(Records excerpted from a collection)
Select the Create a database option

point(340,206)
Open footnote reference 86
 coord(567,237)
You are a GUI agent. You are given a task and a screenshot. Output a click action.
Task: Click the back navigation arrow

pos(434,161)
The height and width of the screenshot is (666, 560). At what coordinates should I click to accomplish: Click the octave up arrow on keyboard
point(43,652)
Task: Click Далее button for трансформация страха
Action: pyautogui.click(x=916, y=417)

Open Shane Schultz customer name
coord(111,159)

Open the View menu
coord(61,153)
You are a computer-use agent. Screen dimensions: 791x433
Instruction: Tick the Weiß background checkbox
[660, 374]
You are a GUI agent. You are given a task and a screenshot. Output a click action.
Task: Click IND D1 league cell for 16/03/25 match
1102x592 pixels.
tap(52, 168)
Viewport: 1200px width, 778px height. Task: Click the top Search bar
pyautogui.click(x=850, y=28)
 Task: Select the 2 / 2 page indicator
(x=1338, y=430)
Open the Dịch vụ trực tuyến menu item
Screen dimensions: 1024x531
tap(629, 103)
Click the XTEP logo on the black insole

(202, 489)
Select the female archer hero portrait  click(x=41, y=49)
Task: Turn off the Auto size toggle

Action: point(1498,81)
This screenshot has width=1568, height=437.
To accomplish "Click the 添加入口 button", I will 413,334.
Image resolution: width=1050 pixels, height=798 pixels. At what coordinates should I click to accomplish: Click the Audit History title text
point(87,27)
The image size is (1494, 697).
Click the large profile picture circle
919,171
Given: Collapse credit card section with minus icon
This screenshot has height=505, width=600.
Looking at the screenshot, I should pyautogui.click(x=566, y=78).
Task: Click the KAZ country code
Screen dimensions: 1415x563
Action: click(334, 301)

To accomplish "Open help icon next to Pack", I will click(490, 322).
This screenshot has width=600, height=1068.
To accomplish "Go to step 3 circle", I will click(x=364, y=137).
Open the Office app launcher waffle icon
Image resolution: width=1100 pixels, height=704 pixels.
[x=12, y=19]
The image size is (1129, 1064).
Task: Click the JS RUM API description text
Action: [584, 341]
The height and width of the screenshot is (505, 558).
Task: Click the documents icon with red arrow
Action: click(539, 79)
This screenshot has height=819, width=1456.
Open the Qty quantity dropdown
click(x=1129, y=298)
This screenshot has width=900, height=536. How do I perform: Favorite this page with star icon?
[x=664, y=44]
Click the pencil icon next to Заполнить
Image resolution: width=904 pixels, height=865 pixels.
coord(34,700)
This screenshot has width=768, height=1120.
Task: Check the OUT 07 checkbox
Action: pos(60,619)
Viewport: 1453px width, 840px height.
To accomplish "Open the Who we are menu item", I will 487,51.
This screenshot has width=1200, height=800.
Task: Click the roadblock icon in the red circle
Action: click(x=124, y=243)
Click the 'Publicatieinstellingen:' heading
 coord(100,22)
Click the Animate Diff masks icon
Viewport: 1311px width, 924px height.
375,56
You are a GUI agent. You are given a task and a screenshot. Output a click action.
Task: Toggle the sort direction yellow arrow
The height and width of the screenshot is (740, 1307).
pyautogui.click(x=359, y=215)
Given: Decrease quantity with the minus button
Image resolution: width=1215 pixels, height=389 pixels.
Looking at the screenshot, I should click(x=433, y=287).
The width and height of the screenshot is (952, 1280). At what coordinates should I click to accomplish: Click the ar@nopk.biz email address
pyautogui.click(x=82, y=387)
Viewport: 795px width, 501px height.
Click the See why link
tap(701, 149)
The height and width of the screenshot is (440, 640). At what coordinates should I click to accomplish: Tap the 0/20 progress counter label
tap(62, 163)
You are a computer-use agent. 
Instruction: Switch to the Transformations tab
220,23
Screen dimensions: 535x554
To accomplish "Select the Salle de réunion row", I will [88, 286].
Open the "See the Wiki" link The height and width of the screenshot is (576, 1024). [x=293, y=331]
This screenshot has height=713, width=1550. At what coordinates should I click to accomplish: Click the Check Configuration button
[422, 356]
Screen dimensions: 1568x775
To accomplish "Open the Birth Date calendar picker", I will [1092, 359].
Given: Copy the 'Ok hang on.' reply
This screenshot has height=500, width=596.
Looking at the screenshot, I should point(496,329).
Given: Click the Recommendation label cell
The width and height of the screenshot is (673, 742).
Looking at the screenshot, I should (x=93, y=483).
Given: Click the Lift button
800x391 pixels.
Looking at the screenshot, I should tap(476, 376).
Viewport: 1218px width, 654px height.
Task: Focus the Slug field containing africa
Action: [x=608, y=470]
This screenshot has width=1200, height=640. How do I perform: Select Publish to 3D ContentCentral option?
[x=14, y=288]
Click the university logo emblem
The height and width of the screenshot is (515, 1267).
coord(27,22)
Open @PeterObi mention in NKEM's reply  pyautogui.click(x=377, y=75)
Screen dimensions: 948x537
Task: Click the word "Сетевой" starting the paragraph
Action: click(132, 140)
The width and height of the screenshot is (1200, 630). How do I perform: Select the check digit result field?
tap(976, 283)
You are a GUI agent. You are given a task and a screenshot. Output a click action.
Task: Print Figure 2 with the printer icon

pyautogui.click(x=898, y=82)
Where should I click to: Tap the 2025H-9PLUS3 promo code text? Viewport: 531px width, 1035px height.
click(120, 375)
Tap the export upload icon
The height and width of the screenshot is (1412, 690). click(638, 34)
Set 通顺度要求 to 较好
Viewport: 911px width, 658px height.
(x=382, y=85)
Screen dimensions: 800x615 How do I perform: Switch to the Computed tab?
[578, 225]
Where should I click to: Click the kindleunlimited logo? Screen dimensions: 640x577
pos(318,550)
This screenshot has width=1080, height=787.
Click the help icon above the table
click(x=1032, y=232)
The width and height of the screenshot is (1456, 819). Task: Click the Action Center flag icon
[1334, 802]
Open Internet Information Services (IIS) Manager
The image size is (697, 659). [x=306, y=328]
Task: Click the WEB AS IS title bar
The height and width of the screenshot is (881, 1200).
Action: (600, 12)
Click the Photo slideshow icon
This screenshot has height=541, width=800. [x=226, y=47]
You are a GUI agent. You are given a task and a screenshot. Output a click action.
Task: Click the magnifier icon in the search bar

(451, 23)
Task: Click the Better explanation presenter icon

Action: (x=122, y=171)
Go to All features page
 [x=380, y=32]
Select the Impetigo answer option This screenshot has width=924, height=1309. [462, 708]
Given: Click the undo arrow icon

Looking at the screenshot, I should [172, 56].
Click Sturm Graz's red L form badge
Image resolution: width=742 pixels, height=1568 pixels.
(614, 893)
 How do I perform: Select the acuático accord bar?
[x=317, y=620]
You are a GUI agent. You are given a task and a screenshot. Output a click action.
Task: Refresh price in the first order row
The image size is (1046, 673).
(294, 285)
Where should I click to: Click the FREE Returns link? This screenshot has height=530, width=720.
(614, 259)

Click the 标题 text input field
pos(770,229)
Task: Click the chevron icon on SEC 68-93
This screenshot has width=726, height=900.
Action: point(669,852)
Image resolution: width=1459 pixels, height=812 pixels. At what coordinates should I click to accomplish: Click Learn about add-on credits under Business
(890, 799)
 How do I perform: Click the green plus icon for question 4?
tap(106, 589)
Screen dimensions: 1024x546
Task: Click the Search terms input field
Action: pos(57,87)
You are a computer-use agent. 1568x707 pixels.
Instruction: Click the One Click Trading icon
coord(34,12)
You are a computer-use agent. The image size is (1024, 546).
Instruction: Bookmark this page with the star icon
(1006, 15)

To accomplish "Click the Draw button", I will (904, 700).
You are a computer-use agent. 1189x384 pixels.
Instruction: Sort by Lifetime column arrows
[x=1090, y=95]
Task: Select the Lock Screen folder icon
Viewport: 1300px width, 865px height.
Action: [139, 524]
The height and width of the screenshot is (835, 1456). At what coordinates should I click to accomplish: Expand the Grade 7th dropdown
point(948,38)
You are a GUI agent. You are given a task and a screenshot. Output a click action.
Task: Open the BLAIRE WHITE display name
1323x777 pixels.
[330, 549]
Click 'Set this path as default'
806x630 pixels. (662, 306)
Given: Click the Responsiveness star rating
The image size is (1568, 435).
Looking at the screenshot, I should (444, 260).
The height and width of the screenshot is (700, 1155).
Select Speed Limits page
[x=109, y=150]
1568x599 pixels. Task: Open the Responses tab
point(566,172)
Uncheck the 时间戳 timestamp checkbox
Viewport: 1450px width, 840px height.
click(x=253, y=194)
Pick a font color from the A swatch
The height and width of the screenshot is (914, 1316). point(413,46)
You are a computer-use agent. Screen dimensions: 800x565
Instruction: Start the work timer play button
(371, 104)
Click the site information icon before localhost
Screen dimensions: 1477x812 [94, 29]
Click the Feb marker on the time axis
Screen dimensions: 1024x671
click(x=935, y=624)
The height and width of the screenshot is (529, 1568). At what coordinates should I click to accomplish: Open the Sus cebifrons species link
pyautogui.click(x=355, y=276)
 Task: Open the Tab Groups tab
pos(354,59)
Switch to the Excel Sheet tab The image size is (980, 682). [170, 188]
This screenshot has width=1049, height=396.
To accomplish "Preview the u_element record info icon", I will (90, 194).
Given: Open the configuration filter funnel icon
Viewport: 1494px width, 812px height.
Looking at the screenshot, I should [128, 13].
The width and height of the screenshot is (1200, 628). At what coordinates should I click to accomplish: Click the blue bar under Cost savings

* [THE PROBLEM]
Please reproduce the closing stretch of the records, from the line with "Given: Open the" through the last line, exactly as it stands.

* [OUTPUT OF THE EXERCISE]
Given: Open the configuration filter funnel icon
Viewport: 1494px width, 812px height.
Looking at the screenshot, I should [128, 13].
The width and height of the screenshot is (1200, 628). At what coordinates should I click to accomplish: Click the blue bar under Cost savings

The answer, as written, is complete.